>>>>

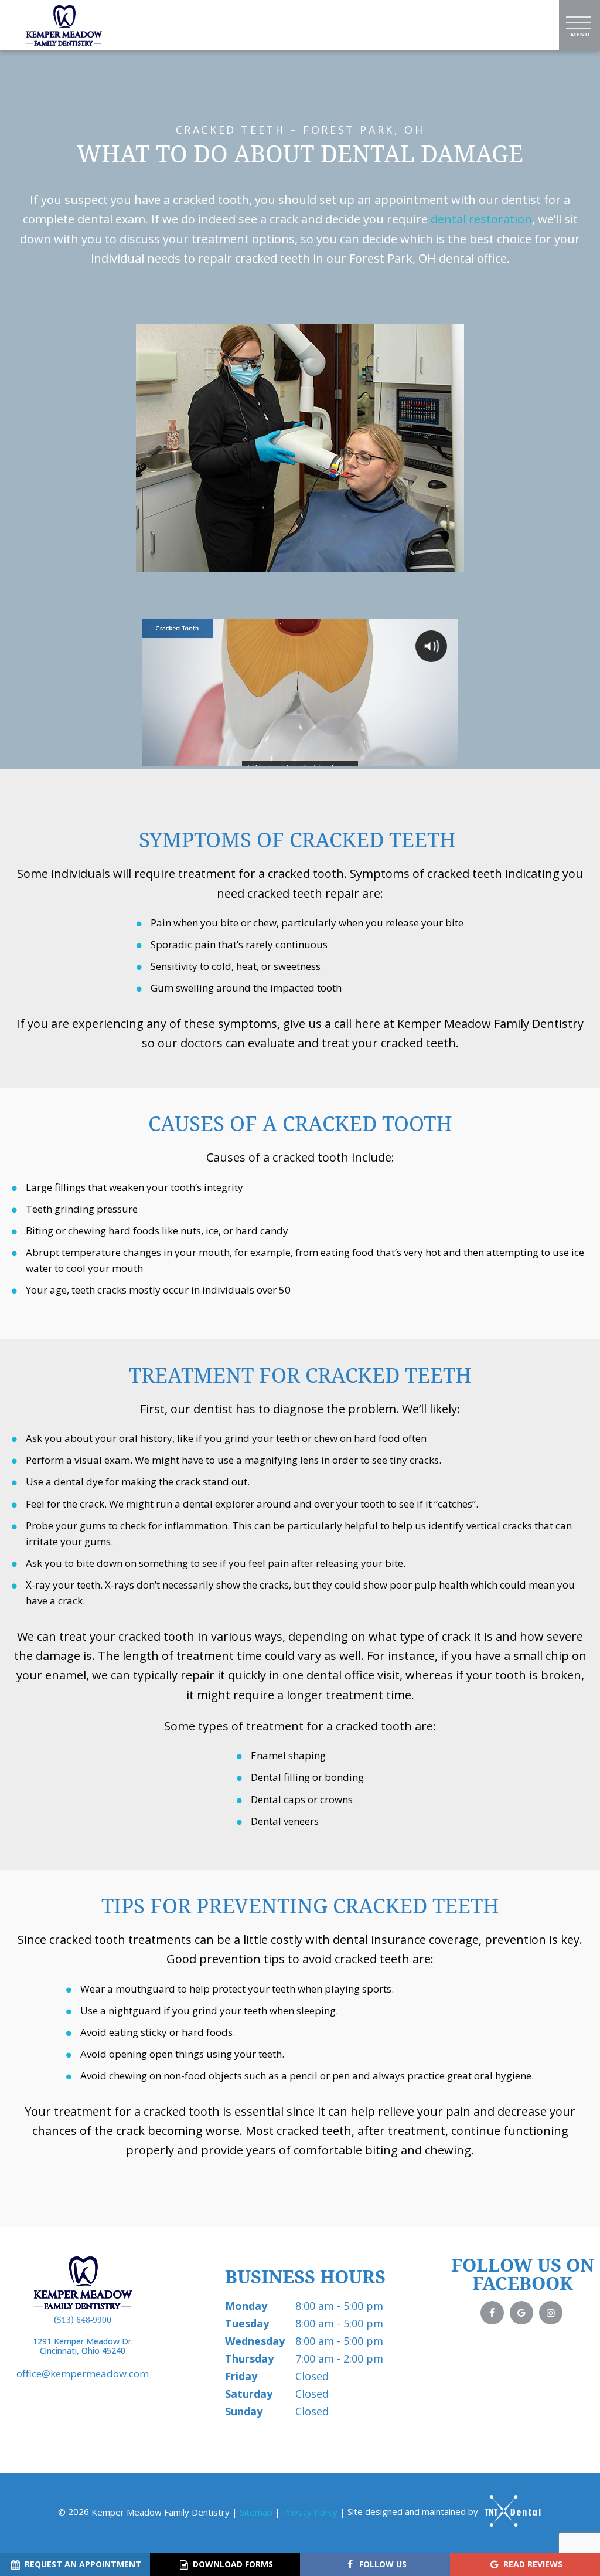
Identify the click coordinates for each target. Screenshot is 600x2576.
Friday (241, 2376)
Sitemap (256, 2511)
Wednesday (255, 2341)
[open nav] (579, 25)
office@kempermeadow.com (82, 2373)
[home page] (64, 25)
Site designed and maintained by (413, 2511)
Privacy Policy (310, 2511)
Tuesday (247, 2323)
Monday (246, 2306)
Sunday (243, 2411)
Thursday (249, 2358)
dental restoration (481, 219)
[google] (521, 2312)
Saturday (248, 2394)
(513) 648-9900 (82, 2320)
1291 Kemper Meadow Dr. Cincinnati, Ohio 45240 (83, 2347)
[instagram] (550, 2312)
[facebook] (492, 2312)
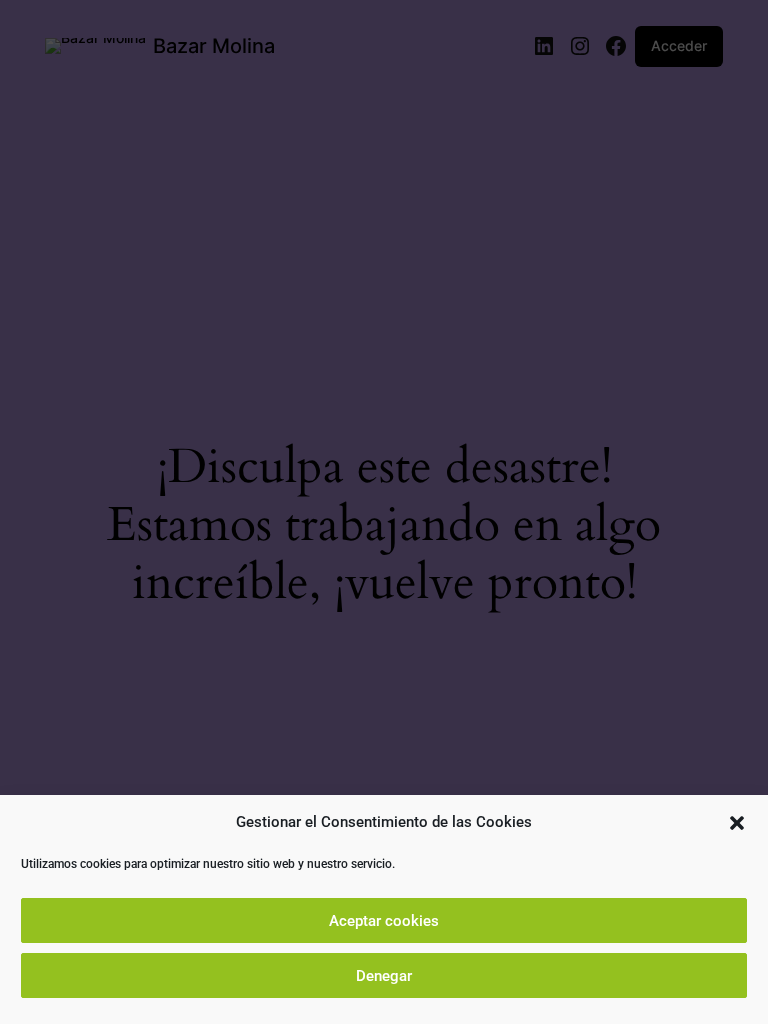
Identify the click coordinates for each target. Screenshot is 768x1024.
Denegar (384, 976)
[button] (737, 823)
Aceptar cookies (384, 921)
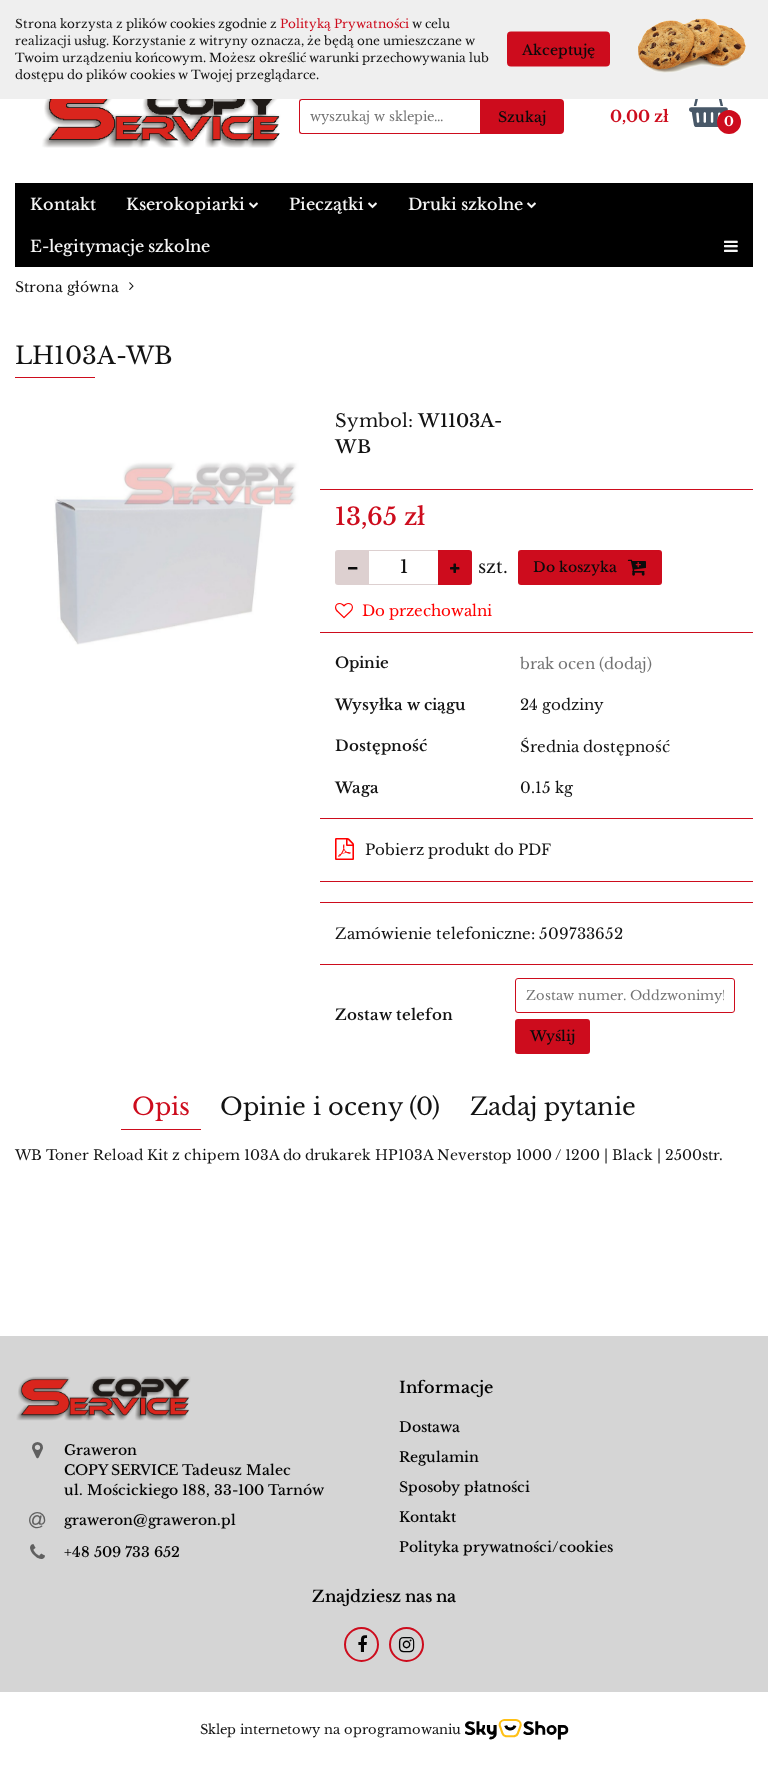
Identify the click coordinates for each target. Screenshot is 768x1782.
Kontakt (63, 204)
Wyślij (552, 1036)
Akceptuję (558, 50)
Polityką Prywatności (344, 23)
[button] (446, 1387)
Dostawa (429, 1427)
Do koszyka (577, 567)
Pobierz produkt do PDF (458, 849)
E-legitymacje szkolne (120, 246)
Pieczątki (328, 204)
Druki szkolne (467, 204)
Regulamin (439, 1457)
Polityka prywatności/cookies (506, 1547)
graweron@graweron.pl (150, 1520)
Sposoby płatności (464, 1487)
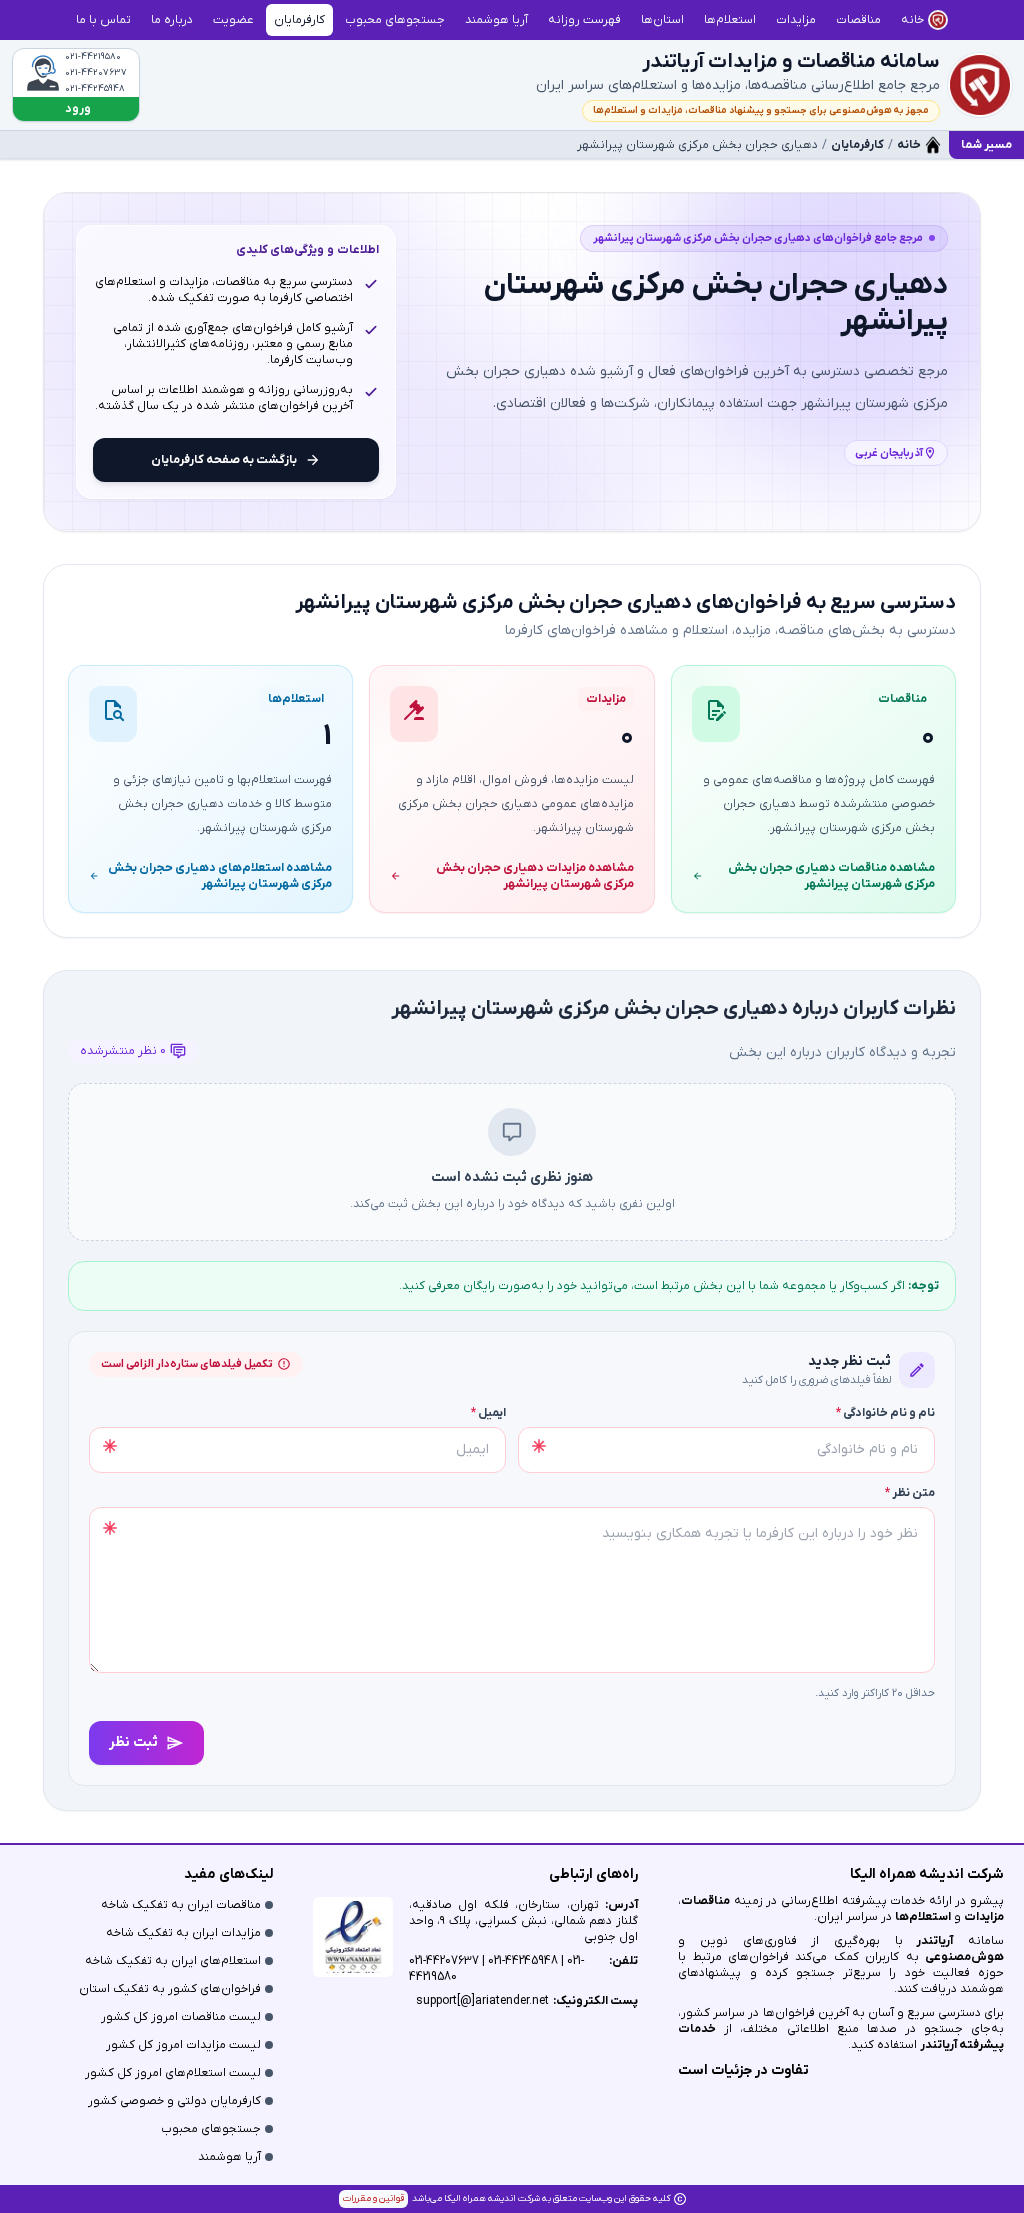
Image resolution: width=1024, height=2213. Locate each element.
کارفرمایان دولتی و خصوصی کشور (174, 2101)
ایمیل (488, 1413)
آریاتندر (928, 1941)
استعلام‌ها (923, 1917)
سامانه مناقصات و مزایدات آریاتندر (791, 62)
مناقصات (705, 1901)
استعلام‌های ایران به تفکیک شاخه (173, 1961)
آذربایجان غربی (889, 453)
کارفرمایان (857, 145)
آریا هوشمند (229, 2157)
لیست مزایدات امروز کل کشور (183, 2045)
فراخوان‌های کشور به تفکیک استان (170, 1989)
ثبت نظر (133, 1742)
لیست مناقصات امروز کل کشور (181, 2017)
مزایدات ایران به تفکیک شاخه (183, 1933)
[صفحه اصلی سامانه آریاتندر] (980, 85)
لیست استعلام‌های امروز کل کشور (173, 2073)
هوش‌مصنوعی (964, 1957)
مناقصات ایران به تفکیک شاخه (181, 1905)
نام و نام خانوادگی (885, 1413)
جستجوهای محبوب (211, 2129)
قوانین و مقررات (373, 2198)
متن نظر (910, 1493)
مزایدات (984, 1917)
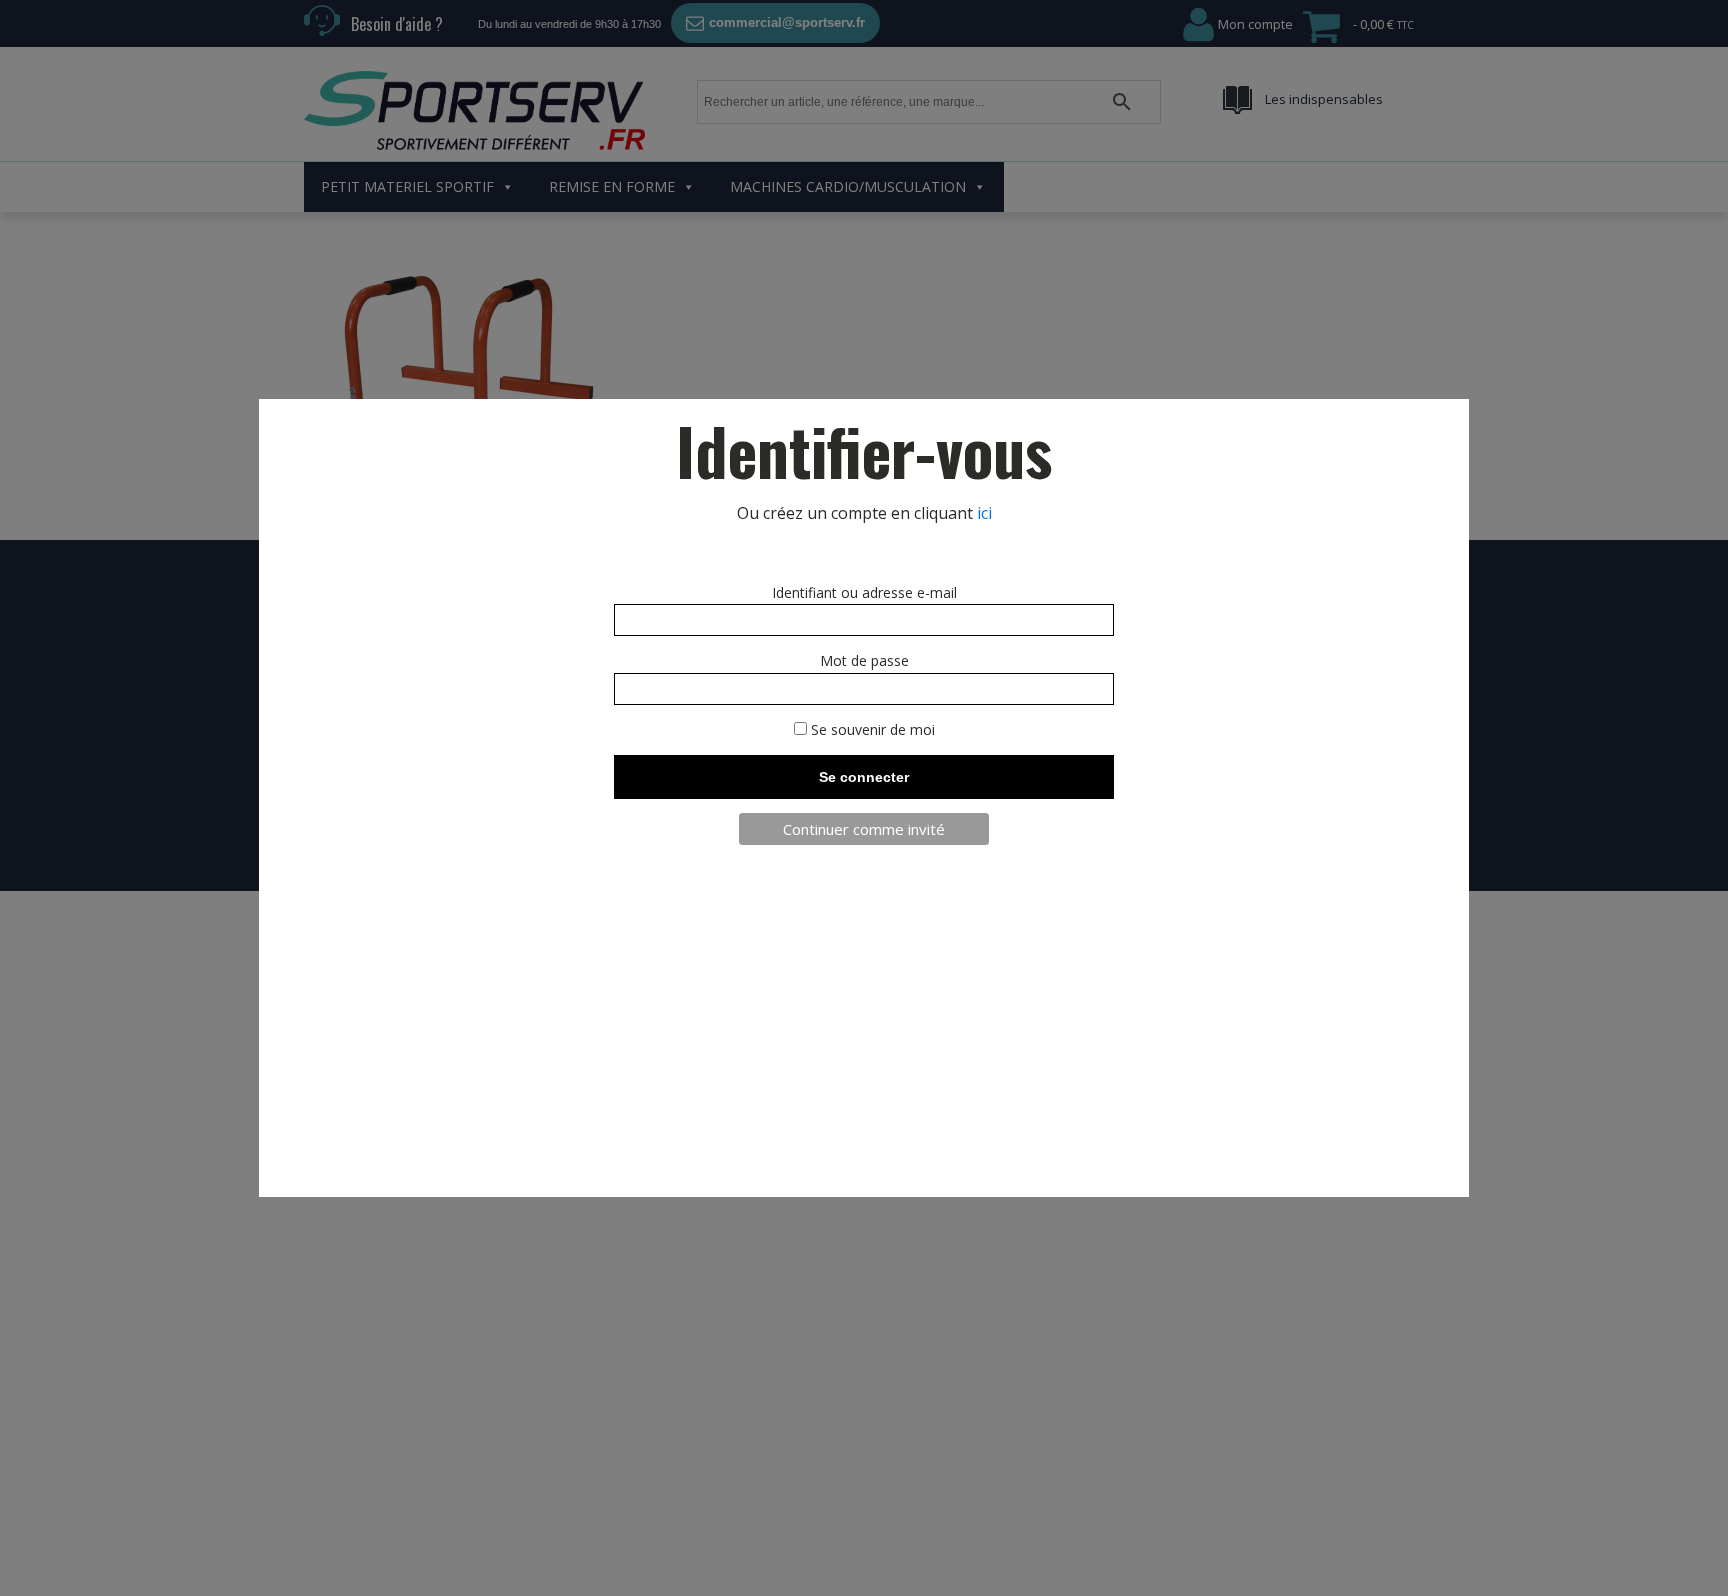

<<<<

## What the exercise asks
This task calls for the records to be copied exactly, without pictures.

## Solution below
Identify the click coordinates for each target. Screenshot is 600x2576.
Friday (241, 2376)
Sitemap (256, 2511)
Wednesday (255, 2341)
[open nav] (579, 25)
office@kempermeadow.com (82, 2373)
[home page] (64, 25)
Site designed and maintained by (413, 2511)
Privacy Policy (310, 2511)
Tuesday (247, 2323)
Monday (246, 2306)
Sunday (243, 2411)
Thursday (249, 2358)
dental restoration (481, 219)
[google] (521, 2312)
Saturday (248, 2394)
(513) 648-9900 (82, 2320)
1291 Kemper Meadow Dr. Cincinnati, Ohio 45240 (83, 2347)
[instagram] (550, 2312)
[facebook] (492, 2312)
Identify the click coordinates for each target. Screenshot is 768x1024.
Denegar (384, 976)
[button] (737, 823)
Aceptar cookies (384, 921)
Identify the click coordinates for each target. Screenshot is 768x1782.
Kontakt (63, 204)
Wyślij (552, 1036)
Akceptuję (558, 50)
Polityką Prywatności (344, 23)
[button] (446, 1387)
Dostawa (429, 1427)
Do koszyka (577, 567)
Pobierz produkt do PDF (458, 849)
E-legitymacje szkolne (120, 246)
Pieczątki (328, 204)
Druki szkolne (467, 204)
Regulamin (439, 1457)
Polityka prywatności/cookies (506, 1547)
graweron@graweron.pl (150, 1520)
Sposoby płatności (464, 1487)
Image resolution: width=1024, height=2213. Locate each element.
کارفرمایان دولتی و خصوصی کشور (174, 2101)
ایمیل (488, 1413)
آریاتندر (928, 1941)
استعلام‌ها (923, 1917)
سامانه مناقصات و مزایدات آریاتندر (791, 62)
مناقصات (705, 1901)
استعلام‌های ایران به تفکیک شاخه (173, 1961)
آذربایجان غربی (889, 453)
کارفرمایان (857, 145)
آریا هوشمند (229, 2157)
لیست مزایدات امروز کل کشور (183, 2045)
فراخوان‌های کشور به تفکیک استان (170, 1989)
ثبت نظر (133, 1742)
لیست مناقصات امروز کل کشور (181, 2017)
مزایدات ایران به تفکیک شاخه (183, 1933)
[صفحه اصلی سامانه آریاتندر] (980, 85)
لیست استعلام‌های امروز کل کشور (173, 2073)
هوش‌مصنوعی (964, 1957)
مناقصات ایران به تفکیک شاخه (181, 1905)
نام و نام خانوادگی (885, 1413)
جستجوهای محبوب (211, 2129)
قوانین و مقررات (373, 2198)
متن نظر (910, 1493)
مزایدات (984, 1917)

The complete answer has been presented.